# Requirement 1:
In the profile of Ioannis Papadopoulos, in which town did he win the 2007 Greek Chess Championship?
# Requirement 2:
From the profile of Ioannis Papadopoulos, duplicate the stretch from "Ioannis K. Papadopoulos" through "and two draws." word for word.

# Passage provided:
- Opening Delimiter -

Personal information
- Born: April 12, 1988 (age 38)

Chess career
- Country: Greece
- Title: Grandmaster (2009)
- Peak rating: 2490 (July 2008)

= Ioannis Papadopoulos (chess player) =

Greek chess grandmaster (born 1988)

Ioannis K. Papadopoulos (born 1988) is a Greek chess player holding the title of Grandmaster. In the year, 2007, the untitled Papadopoulos won the Greek Chess Championship in Igoumenitsa with 7.5/9.0, a full two points ahead of the runner up. He played for Greece's top board at the 2008 Chess Olympiad.

Presently, he is playing for Greek chess club Keraunos Oraiokastrou. Additionally, he played on the first board for them in six out of seven games of the 2012 Alpha Ethniki Qualifying Group, scoring four wins and two draws.

Following his team's qualification to the 2012 Alpha Ethiniki Championship (they achieved 1st place in the 2012 Alpha Ethniki Qualifying Group), he once again played in the first board for them at the 2012 Alpha Ethniki Championship, scoring 2.5/7 points with a Rating Performance of 2411, as Keraunos Oraiokastrou achieved a 5th-place finish in 32 teams, being seeded 8th before the tournament began.

- Closing Delimiter -

# Data excerpt:
- Opening Delimiter -

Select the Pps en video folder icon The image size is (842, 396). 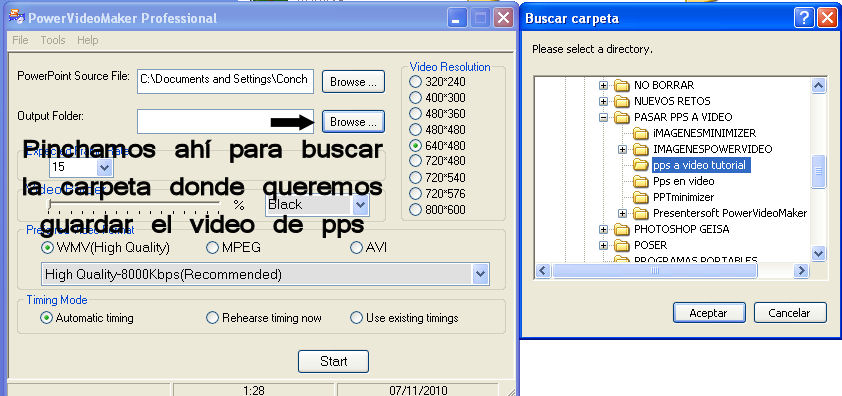coord(641,181)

- Closing Delimiter -

# Written answer 1:
Igoumenitsa

# Written answer 2:
Ioannis K. Papadopoulos (born 1988) is a Greek chess player holding the title of Grandmaster. In the year, 2007, the untitled Papadopoulos won the Greek Chess Championship in Igoumenitsa with 7.5/9.0, a full two points ahead of the runner up. He played for Greece's top board at the 2008 Chess Olympiad.

Presently, he is playing for Greek chess club Keraunos Oraiokastrou. Additionally, he played on the first board for them in six out of seven games of the 2012 Alpha Ethniki Qualifying Group, scoring four wins and two draws.